Please help solve this "multiple producers" code problem.

  • Imagine a game in which farmers are harvesting apples from an orchard.
  • When each farmer picks an apple, they must add it to a specific bucket, based on it’s type, condition, ripeness, etc.
  • There are a variable number of farmers, and a variable number of buckets. Both counts could be very high.
  • Each farmer is represented by an Entity. Each bucket is also represented by an entity.
  • The “farmers picking apples” takes place over multiple, unrelated jobs. This cannot change.
  • Later in the game loop, other jobs might iterate over all the apples in a specific bucket.

Please help me figure out a performant way to do this, so that multiple jobs can add apples to multiple buckets, in parallel.

I’ve been struggling to figure out a reasonably fast solution. The main problem is usually multiple farmers adding to a single bucket in parallel.

Thank you for any suggestions!

1 Like

This might be a use case where NativeMultiHashMap makes sense.

Otherwise the pattern you’ll likely have is

  1. Write out apple-bucket pairs in separated containers (NativeStream or dynamic bufffers)
  2. Count entries in containers
  3. Prefix sum counts to build packed array index ranges
  4. Copy to packed array
  5. Sort packed array by bucket
  6. Count ranges of buckets
2 Likes

This problem of “multiple producers” is something I’ve also had trouble tackling and I suspect that many people getting into ECS also eventually run into this problem. Unfortunately, I haven’t found any presentation or documentation from Unity that answers this question, as far as I can tell, we’re left to figure this out on our own.

The way I ended up handling this way by using the event system provided by the wonderful Tertle . To use your example of farmers and apples, I produce an event whenever a farmer adds an apple to a bucket. I then sort these events by the bucket that they add to. I do this to ensure that no two jobs add to the same bucket. Lastly, I consume the tasks in parallel jobs which modify the component values of the bucket entities.

While this allows the modifications to be done in parallel the additional step of sorting and scheduling jobs to execute those modifications can be expensive. I believe that in the vast majority of cases it is cheaper to omit the sorting step and just consume those events in a single threaded job.

1 Like

I looked into a solution similar to tertle’s event approach. The problem (As you commented) was that giant sorting step. This needs to work with 1-n producers, and 1-n buckets. Iterating over hundreds of thousands of apples, just to sort them into the correct buckets is something I’m quite hesitant to do.

Maybe the hardest problem with that approach is: figuring out the correct sizes for the buckets, before adding apples to them. If the information about which apples go in which bucket is embedded in the events themselves, then you’d have to iterate over those events at least once, just to figure out how large each bucket needs to be.

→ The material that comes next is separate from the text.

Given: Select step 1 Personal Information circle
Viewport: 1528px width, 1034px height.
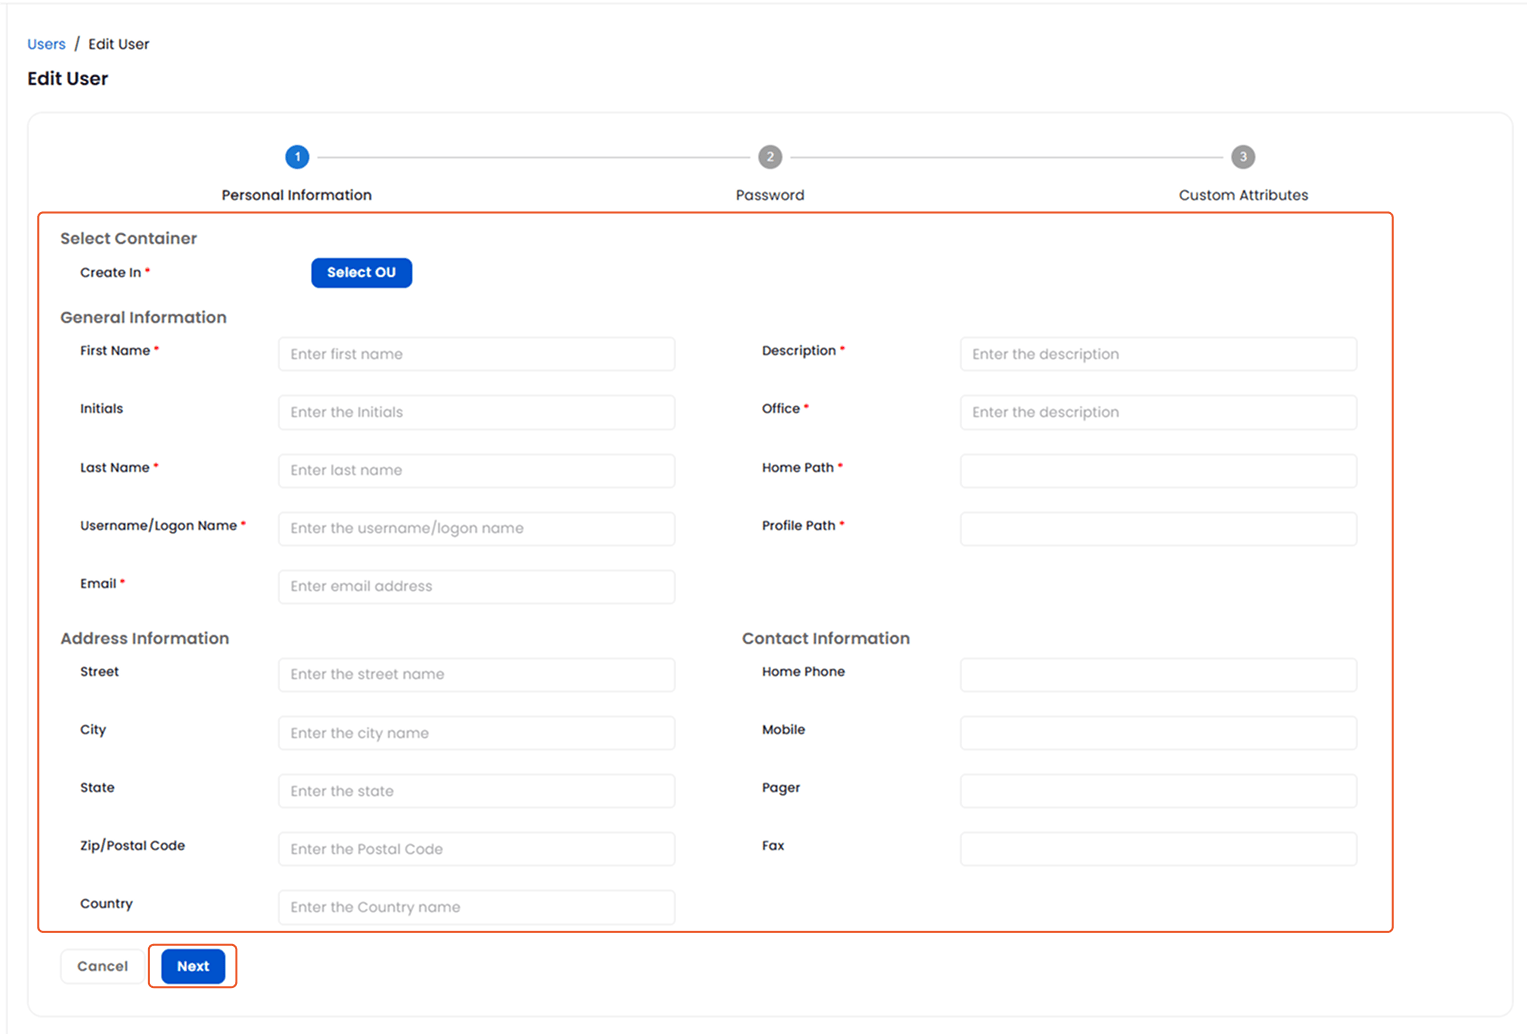Looking at the screenshot, I should click(297, 156).
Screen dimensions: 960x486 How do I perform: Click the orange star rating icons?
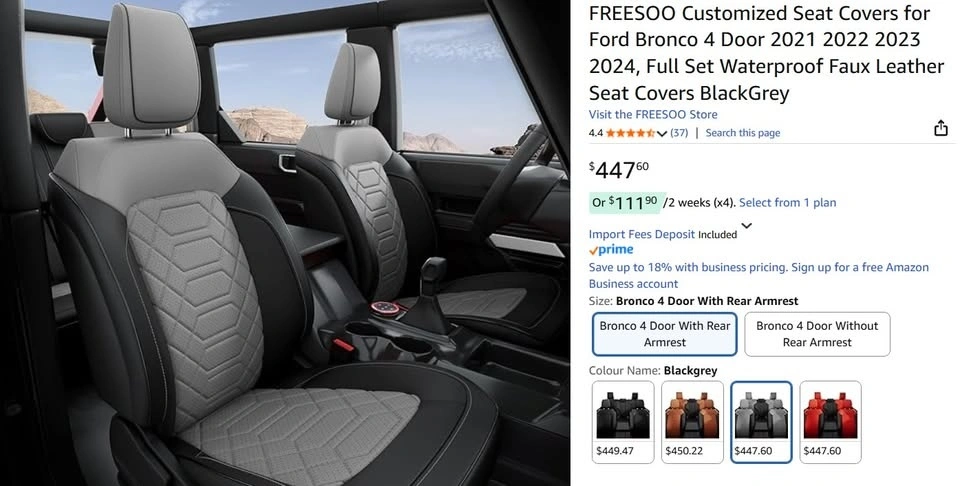[x=630, y=133]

(Very glad to be wrong about any of this - please correct me. :slight_smile: )

you know, I had been avoiding this approach because for some reason I thought it might be considered crude. But you know - anything that might work is worth investigating! It is encouraging to hear someone like you suggest it.

Thank you both very much for you tips. I really appreciate your help. :slight_smile: I’ve been banging my head against this one for a while, with no winning solutions.

1 Like

My event system actually has an extension method specifically for this called EnsureHashMapCapacity that’ll resize a hashmap to ensure its capacity fits the number of events. And if you don’t want to use a hashmap can just use the GetEventCount extension. [it’s pretty fast, you don’t actually need to iterate the events to get the count, it’s counted on adding]

(not saying my event system is suited for this specific problem, I haven’t read or thought about it enough)

2 Likes

Is it possible for you to set a maximum capacity for a bucket, such that if you run out of space in a bucket, you just ignore any further apples that should go there?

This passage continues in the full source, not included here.